When it became apparent that the order in which T’ai Chi Chih movements are taught in class was somewhat different from the way they appeared in the original book, it was obvious that a revised edition would have to be compiled to bring in the new movements (“Bird Flaps its Wings” and the “Six Healing Sounds”) and to adjust the order of movements in the book to that which now predominates in class teaching. These new developments had evolved from actual teaching experiences, and it is necessary that T’ai Chi Chih, like all growing forms, evolve and not remain stagnant. To remain unchanging is to die.
This book has been written to fill that need. As mentioned, the movements performed with the “Six Healing Sounds” have changed slightly, and “Bird Flaps its Wings” was added to the original 19 movements. The overly difficult “Circles within Circles,” which is not taught in classes, has been removed from this edition. T’ai Chi Chih is justifiably called “Joy thru Movement,” and we want it to be fun; there is no need to force difficult forms on the beginning student. Actually the practice of any ten of the 20 movements and postures, if repeated regularly, should be enough to bring great results, but, of course, it is more advantageous to learn all the movements and get the benefits from each. It is felt that this book now faithfully coincides with the T’ai Chi Chih that is taught by teachers in classes, and whether the reader learns alone, from this edition or my instructional videos, or studies in T’ai Chi Chih classes, he or she should find the book to be a faithful text, particularly with the addition of the many photographs which clearly indicate the sequence of each movement.

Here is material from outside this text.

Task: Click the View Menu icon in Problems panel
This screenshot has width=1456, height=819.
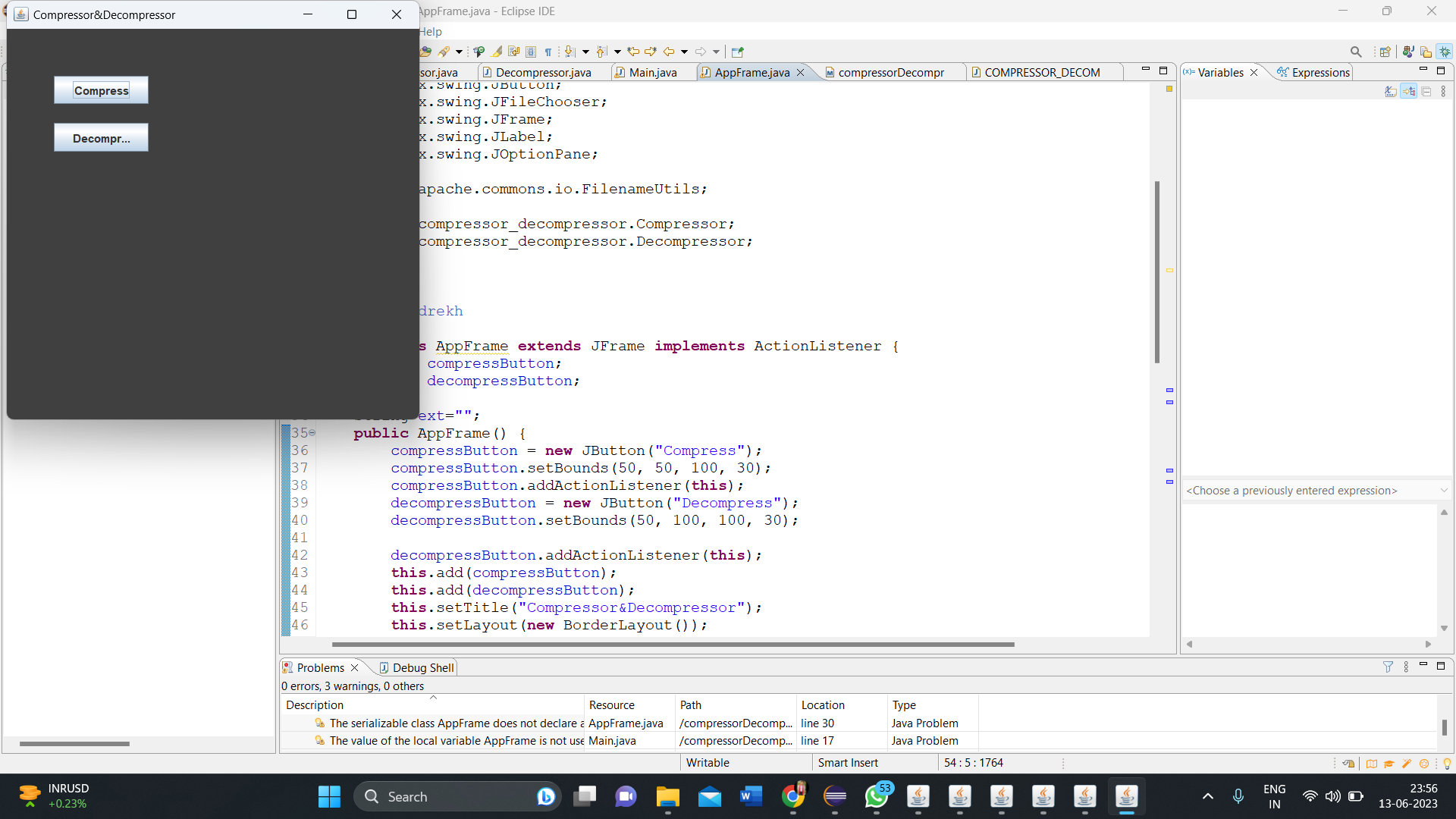Action: (x=1407, y=667)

This is the background on how T’ai Chi Chih came into being and why this new edition was written. These are not ancient forms; they were originated by me, but they do use the very old yin-yang principles and a few ideas from T’ai Chi Ch’uan. The purpose was, and is, to provide easily learned movements that afford the practicer great benefits. How great these benefits are — spiritually, physically and psychologically — we did not know at the beginning, and it has been gratifying through the years to constantly receive new reports of hitherto unsuspected benefits experienced by those learning T’ai Chi Chih.
Whether one understands the reasons for such benefits or not and whether or not one has faith, regular practice of T’ai Chi Chih should bring great rewards. Just do it and let your own experience convince you. Many have stated that they like T’ai Chi Chih because no beliefs are needed and words play no part in successful practice. Truly, the aim is “Joy thru Movement,” and such movement is easy. Moreover, the complete form can easily be learned in the eight or ten lessons usually constituting a complete beginner’s course, which takes merely a matter of a few weeks to complete. T’ai Chi Chih can be a loving, as well as a healing, experience. Teacher candidates do not soon forget the great feeling of warmth that grows between themselves and their instructors, and most seem to leave the accreditation courses on a real high, which, hopefully, they pass along to their students. We trust the reader of this book will join us in this simple practice. If enough people do T’ai Chi Chih, we might even have peace and love in the world.